* RECORDED INFORMATION:
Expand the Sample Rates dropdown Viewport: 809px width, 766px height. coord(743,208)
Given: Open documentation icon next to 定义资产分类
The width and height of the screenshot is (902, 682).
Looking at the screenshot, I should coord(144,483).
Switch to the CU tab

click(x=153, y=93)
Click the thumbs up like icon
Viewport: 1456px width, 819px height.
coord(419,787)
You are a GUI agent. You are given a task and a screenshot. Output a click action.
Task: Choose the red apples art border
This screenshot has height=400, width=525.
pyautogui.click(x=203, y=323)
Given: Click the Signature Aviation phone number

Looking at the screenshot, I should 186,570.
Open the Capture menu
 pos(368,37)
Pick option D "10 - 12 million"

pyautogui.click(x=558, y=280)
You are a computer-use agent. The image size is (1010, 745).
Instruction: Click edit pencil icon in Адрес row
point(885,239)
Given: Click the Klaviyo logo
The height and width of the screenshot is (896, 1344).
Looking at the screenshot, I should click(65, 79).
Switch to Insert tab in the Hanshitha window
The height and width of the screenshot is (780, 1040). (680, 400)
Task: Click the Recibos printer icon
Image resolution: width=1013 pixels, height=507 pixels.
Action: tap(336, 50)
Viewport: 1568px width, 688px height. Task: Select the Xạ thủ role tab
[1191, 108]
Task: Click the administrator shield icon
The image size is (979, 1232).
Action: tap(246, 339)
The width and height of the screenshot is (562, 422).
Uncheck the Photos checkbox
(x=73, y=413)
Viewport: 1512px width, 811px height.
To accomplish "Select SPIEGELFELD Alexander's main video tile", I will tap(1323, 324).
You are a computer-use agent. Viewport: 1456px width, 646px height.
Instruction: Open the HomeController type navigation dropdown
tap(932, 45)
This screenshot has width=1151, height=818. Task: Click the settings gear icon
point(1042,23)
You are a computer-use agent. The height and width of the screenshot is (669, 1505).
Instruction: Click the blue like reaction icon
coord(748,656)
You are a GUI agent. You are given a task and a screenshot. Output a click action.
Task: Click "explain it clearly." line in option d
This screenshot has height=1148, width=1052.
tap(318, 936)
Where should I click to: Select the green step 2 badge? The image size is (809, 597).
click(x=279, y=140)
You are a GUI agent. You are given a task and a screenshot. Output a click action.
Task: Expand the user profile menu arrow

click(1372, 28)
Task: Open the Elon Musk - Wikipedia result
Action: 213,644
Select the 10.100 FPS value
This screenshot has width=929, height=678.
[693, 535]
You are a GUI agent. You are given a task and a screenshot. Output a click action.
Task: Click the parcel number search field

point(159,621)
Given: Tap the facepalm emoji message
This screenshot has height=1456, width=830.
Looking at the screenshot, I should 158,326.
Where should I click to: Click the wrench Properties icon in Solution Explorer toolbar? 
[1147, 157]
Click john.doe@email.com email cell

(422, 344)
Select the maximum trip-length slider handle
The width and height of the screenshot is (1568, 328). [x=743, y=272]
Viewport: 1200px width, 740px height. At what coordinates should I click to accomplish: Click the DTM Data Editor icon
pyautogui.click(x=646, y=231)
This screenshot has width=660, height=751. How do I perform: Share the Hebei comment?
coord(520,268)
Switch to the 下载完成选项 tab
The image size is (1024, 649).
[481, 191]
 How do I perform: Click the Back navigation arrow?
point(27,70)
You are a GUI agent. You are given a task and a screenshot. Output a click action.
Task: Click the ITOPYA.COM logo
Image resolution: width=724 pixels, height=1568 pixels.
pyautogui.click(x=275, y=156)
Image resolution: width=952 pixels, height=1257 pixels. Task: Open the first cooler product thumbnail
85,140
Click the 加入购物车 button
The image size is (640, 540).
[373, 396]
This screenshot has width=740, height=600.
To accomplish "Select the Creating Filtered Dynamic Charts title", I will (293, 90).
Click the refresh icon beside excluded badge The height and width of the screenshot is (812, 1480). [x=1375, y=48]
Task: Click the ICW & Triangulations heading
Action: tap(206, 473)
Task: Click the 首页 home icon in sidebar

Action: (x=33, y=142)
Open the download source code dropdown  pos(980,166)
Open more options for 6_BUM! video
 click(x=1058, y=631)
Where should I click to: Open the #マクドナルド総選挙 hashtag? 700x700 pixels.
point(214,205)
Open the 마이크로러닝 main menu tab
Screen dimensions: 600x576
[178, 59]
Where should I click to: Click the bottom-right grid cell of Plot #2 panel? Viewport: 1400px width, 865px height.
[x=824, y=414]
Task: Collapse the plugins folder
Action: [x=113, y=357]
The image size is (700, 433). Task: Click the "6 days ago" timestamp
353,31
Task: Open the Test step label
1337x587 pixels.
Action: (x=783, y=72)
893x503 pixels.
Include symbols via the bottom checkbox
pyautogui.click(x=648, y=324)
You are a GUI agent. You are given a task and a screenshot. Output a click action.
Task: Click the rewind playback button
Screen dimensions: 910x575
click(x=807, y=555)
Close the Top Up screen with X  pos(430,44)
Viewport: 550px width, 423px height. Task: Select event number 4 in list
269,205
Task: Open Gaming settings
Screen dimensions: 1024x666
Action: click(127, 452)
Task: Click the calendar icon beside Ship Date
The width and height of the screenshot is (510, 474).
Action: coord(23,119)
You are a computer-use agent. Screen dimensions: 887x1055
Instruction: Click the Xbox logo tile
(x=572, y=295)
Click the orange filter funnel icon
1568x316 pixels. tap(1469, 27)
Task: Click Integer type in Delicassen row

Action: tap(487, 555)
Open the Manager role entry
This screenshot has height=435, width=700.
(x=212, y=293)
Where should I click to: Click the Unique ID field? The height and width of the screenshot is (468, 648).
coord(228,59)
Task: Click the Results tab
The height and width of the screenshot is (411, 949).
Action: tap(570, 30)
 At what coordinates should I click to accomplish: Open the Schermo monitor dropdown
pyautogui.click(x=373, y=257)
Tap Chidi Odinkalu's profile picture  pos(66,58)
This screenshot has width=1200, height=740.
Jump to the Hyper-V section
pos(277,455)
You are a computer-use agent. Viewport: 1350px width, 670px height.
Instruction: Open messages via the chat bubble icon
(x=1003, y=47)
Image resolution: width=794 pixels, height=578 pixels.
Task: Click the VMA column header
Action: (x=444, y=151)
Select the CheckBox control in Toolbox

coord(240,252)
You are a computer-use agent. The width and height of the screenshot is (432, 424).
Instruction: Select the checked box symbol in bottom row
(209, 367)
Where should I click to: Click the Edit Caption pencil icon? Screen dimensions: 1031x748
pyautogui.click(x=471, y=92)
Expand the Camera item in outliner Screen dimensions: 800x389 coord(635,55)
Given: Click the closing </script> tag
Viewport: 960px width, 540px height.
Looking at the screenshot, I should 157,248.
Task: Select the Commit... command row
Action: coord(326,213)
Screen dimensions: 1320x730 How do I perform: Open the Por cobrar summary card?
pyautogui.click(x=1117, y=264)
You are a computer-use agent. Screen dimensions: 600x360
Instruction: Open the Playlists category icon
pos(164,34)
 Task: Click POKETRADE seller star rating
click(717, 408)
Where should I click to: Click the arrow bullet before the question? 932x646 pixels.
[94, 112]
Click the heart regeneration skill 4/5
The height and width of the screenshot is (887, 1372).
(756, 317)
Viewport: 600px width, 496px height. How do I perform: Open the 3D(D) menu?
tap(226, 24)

* WORK TO COMPLETE:
Each line of the data is to be retyped exactly as shown.

* WRITTEN ANSWER:
Expand the Sample Rates dropdown Viewport: 809px width, 766px height. coord(743,208)
Given: Open documentation icon next to 定义资产分类
The width and height of the screenshot is (902, 682).
Looking at the screenshot, I should coord(144,483).
Switch to the CU tab

click(x=153, y=93)
Click the thumbs up like icon
Viewport: 1456px width, 819px height.
coord(419,787)
You are a GUI agent. You are given a task and a screenshot. Output a click action.
Task: Choose the red apples art border
This screenshot has height=400, width=525.
pyautogui.click(x=203, y=323)
Given: Click the Signature Aviation phone number

Looking at the screenshot, I should 186,570.
Open the Capture menu
 pos(368,37)
Pick option D "10 - 12 million"

pyautogui.click(x=558, y=280)
You are a computer-use agent. The image size is (1010, 745).
Instruction: Click edit pencil icon in Адрес row
point(885,239)
Given: Click the Klaviyo logo
The height and width of the screenshot is (896, 1344).
Looking at the screenshot, I should click(65, 79).
Switch to Insert tab in the Hanshitha window
The height and width of the screenshot is (780, 1040). (680, 400)
Task: Click the Recibos printer icon
Image resolution: width=1013 pixels, height=507 pixels.
Action: tap(336, 50)
Viewport: 1568px width, 688px height. Task: Select the Xạ thủ role tab
[1191, 108]
Task: Click the administrator shield icon
The image size is (979, 1232).
Action: tap(246, 339)
The width and height of the screenshot is (562, 422).
Uncheck the Photos checkbox
(x=73, y=413)
Viewport: 1512px width, 811px height.
To accomplish "Select SPIEGELFELD Alexander's main video tile", I will tap(1323, 324).
You are a computer-use agent. Viewport: 1456px width, 646px height.
Instruction: Open the HomeController type navigation dropdown
tap(932, 45)
This screenshot has width=1151, height=818. Task: Click the settings gear icon
point(1042,23)
You are a computer-use agent. The height and width of the screenshot is (669, 1505).
Instruction: Click the blue like reaction icon
coord(748,656)
You are a GUI agent. You are given a task and a screenshot. Output a click action.
Task: Click "explain it clearly." line in option d
This screenshot has height=1148, width=1052.
tap(318, 936)
Where should I click to: Select the green step 2 badge? The image size is (809, 597).
click(x=279, y=140)
You are a GUI agent. You are given a task and a screenshot. Output a click action.
Task: Expand the user profile menu arrow

click(1372, 28)
Task: Open the Elon Musk - Wikipedia result
Action: 213,644
Select the 10.100 FPS value
This screenshot has width=929, height=678.
[693, 535]
You are a GUI agent. You are given a task and a screenshot. Output a click action.
Task: Click the parcel number search field

point(159,621)
Given: Tap the facepalm emoji message
This screenshot has height=1456, width=830.
Looking at the screenshot, I should 158,326.
Where should I click to: Click the wrench Properties icon in Solution Explorer toolbar? 
[1147, 157]
Click john.doe@email.com email cell

(422, 344)
Select the maximum trip-length slider handle
The width and height of the screenshot is (1568, 328). [x=743, y=272]
Viewport: 1200px width, 740px height. At what coordinates should I click to accomplish: Click the DTM Data Editor icon
pyautogui.click(x=646, y=231)
This screenshot has width=660, height=751. How do I perform: Share the Hebei comment?
coord(520,268)
Switch to the 下载完成选项 tab
The image size is (1024, 649).
[481, 191]
 How do I perform: Click the Back navigation arrow?
point(27,70)
You are a GUI agent. You are given a task and a screenshot. Output a click action.
Task: Click the ITOPYA.COM logo
Image resolution: width=724 pixels, height=1568 pixels.
pyautogui.click(x=275, y=156)
Image resolution: width=952 pixels, height=1257 pixels. Task: Open the first cooler product thumbnail
85,140
Click the 加入购物车 button
The image size is (640, 540).
[373, 396]
This screenshot has width=740, height=600.
To accomplish "Select the Creating Filtered Dynamic Charts title", I will (293, 90).
Click the refresh icon beside excluded badge The height and width of the screenshot is (812, 1480). [x=1375, y=48]
Task: Click the ICW & Triangulations heading
Action: tap(206, 473)
Task: Click the 首页 home icon in sidebar

Action: (x=33, y=142)
Open the download source code dropdown  pos(980,166)
Open more options for 6_BUM! video
 click(x=1058, y=631)
Where should I click to: Open the #マクドナルド総選挙 hashtag? 700x700 pixels.
point(214,205)
Open the 마이크로러닝 main menu tab
Screen dimensions: 600x576
[178, 59]
Where should I click to: Click the bottom-right grid cell of Plot #2 panel? Viewport: 1400px width, 865px height.
[x=824, y=414]
Task: Collapse the plugins folder
Action: [x=113, y=357]
The image size is (700, 433). Task: Click the "6 days ago" timestamp
353,31
Task: Open the Test step label
1337x587 pixels.
Action: (x=783, y=72)
893x503 pixels.
Include symbols via the bottom checkbox
pyautogui.click(x=648, y=324)
You are a GUI agent. You are given a task and a screenshot. Output a click action.
Task: Click the rewind playback button
Screen dimensions: 910x575
click(x=807, y=555)
Close the Top Up screen with X  pos(430,44)
Viewport: 550px width, 423px height. Task: Select event number 4 in list
269,205
Task: Open Gaming settings
Screen dimensions: 1024x666
Action: click(127, 452)
Task: Click the calendar icon beside Ship Date
The width and height of the screenshot is (510, 474).
Action: coord(23,119)
You are a computer-use agent. Screen dimensions: 887x1055
Instruction: Click the Xbox logo tile
(x=572, y=295)
Click the orange filter funnel icon
1568x316 pixels. tap(1469, 27)
Task: Click Integer type in Delicassen row

Action: tap(487, 555)
Open the Manager role entry
This screenshot has height=435, width=700.
(x=212, y=293)
Where should I click to: Click the Unique ID field? The height and width of the screenshot is (468, 648).
coord(228,59)
Task: Click the Results tab
The height and width of the screenshot is (411, 949).
Action: tap(570, 30)
 At what coordinates should I click to accomplish: Open the Schermo monitor dropdown
pyautogui.click(x=373, y=257)
Tap Chidi Odinkalu's profile picture  pos(66,58)
This screenshot has width=1200, height=740.
Jump to the Hyper-V section
pos(277,455)
You are a computer-use agent. Viewport: 1350px width, 670px height.
Instruction: Open messages via the chat bubble icon
(x=1003, y=47)
Image resolution: width=794 pixels, height=578 pixels.
Task: Click the VMA column header
Action: (x=444, y=151)
Select the CheckBox control in Toolbox

coord(240,252)
You are a computer-use agent. The width and height of the screenshot is (432, 424).
Instruction: Select the checked box symbol in bottom row
(209, 367)
Where should I click to: Click the Edit Caption pencil icon? Screen dimensions: 1031x748
pyautogui.click(x=471, y=92)
Expand the Camera item in outliner Screen dimensions: 800x389 coord(635,55)
Given: Click the closing </script> tag
Viewport: 960px width, 540px height.
Looking at the screenshot, I should 157,248.
Task: Select the Commit... command row
Action: coord(326,213)
Screen dimensions: 1320x730 How do I perform: Open the Por cobrar summary card?
pyautogui.click(x=1117, y=264)
You are a computer-use agent. Screen dimensions: 600x360
Instruction: Open the Playlists category icon
pos(164,34)
 Task: Click POKETRADE seller star rating
click(717, 408)
Where should I click to: Click the arrow bullet before the question? 932x646 pixels.
[94, 112]
Click the heart regeneration skill 4/5
The height and width of the screenshot is (887, 1372).
(756, 317)
Viewport: 600px width, 496px height. How do I perform: Open the 3D(D) menu?
tap(226, 24)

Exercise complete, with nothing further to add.